#### Directions for this task
Rewrite all of the data below, putting "Display size" in place of "Screen dimensions" and leaving everything else unchanged. Leave the pictures out of your answer.

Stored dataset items
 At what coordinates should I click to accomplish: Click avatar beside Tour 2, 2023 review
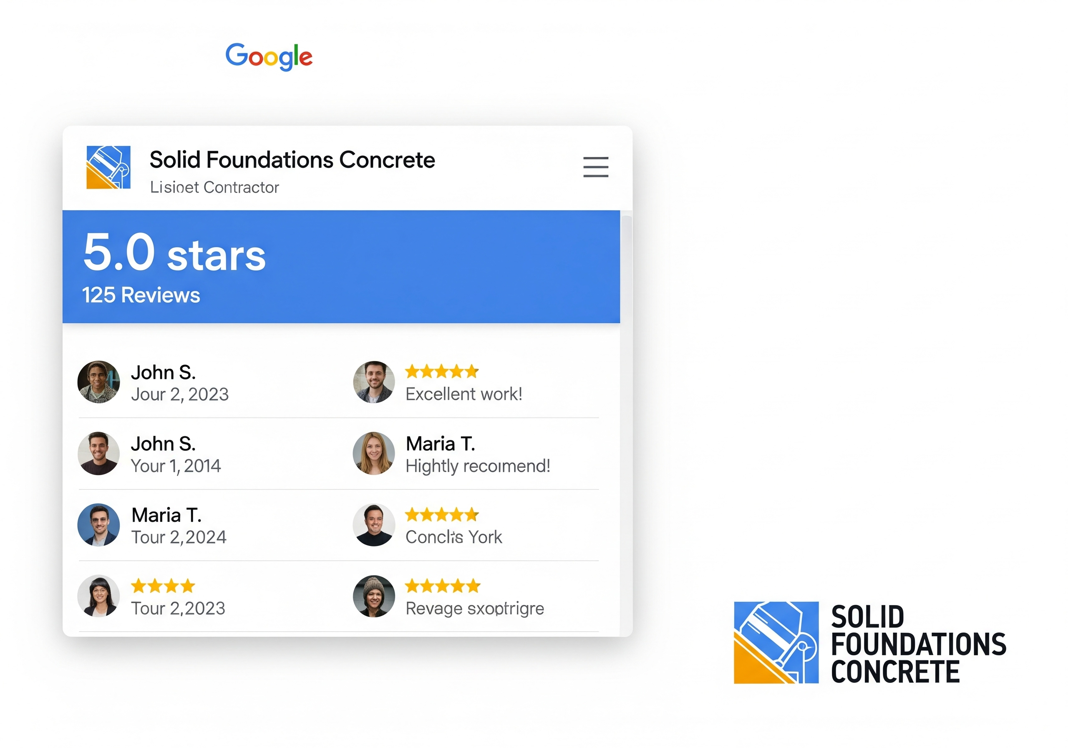(99, 596)
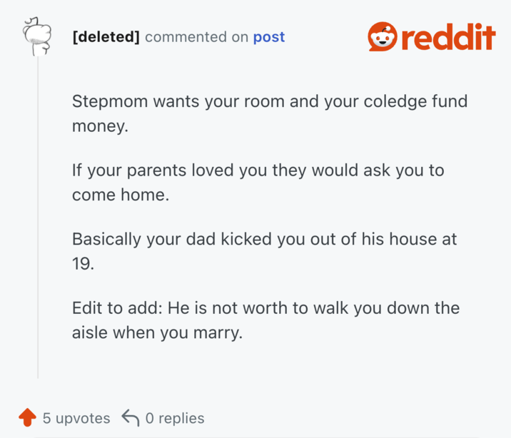
Task: Click the "reddit" wordmark text
Action: pos(448,37)
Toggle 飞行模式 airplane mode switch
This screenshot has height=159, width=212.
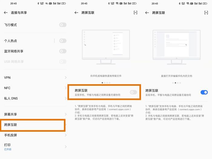pos(63,25)
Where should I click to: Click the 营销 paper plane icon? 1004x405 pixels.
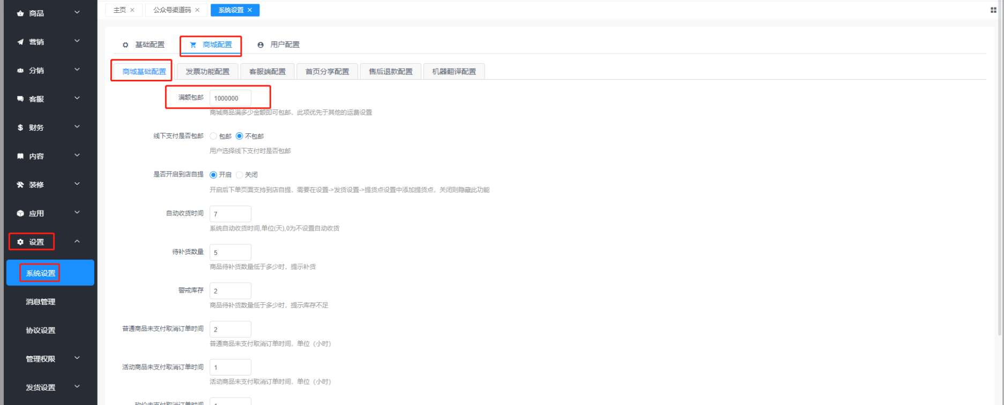[20, 42]
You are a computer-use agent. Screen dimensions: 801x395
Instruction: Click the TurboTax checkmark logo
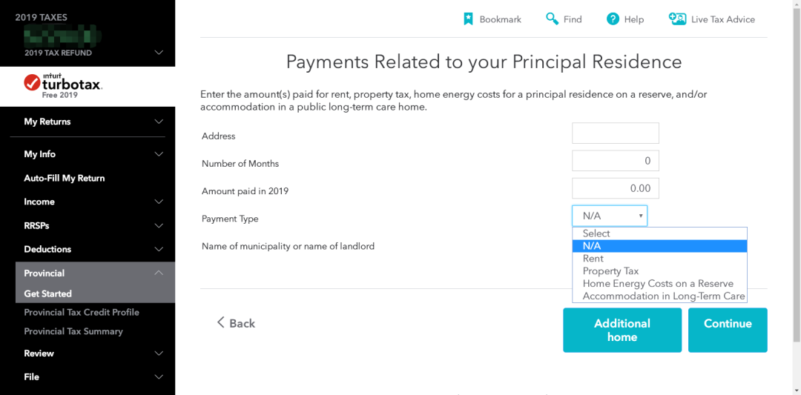click(x=32, y=82)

#### The answer
 At what coordinates should I click to accomplish: Click avatar beside Tour 2, 2023 review
(99, 596)
Task: Click the "reddit" wordmark text
Action: pos(448,37)
Toggle 飞行模式 airplane mode switch
This screenshot has height=159, width=212.
pos(63,25)
Where should I click to: Click the 营销 paper plane icon? 1004x405 pixels.
[20, 42]
You are a computer-use agent. Display size: 801x395
Instruction: Click the TurboTax checkmark logo
click(x=32, y=82)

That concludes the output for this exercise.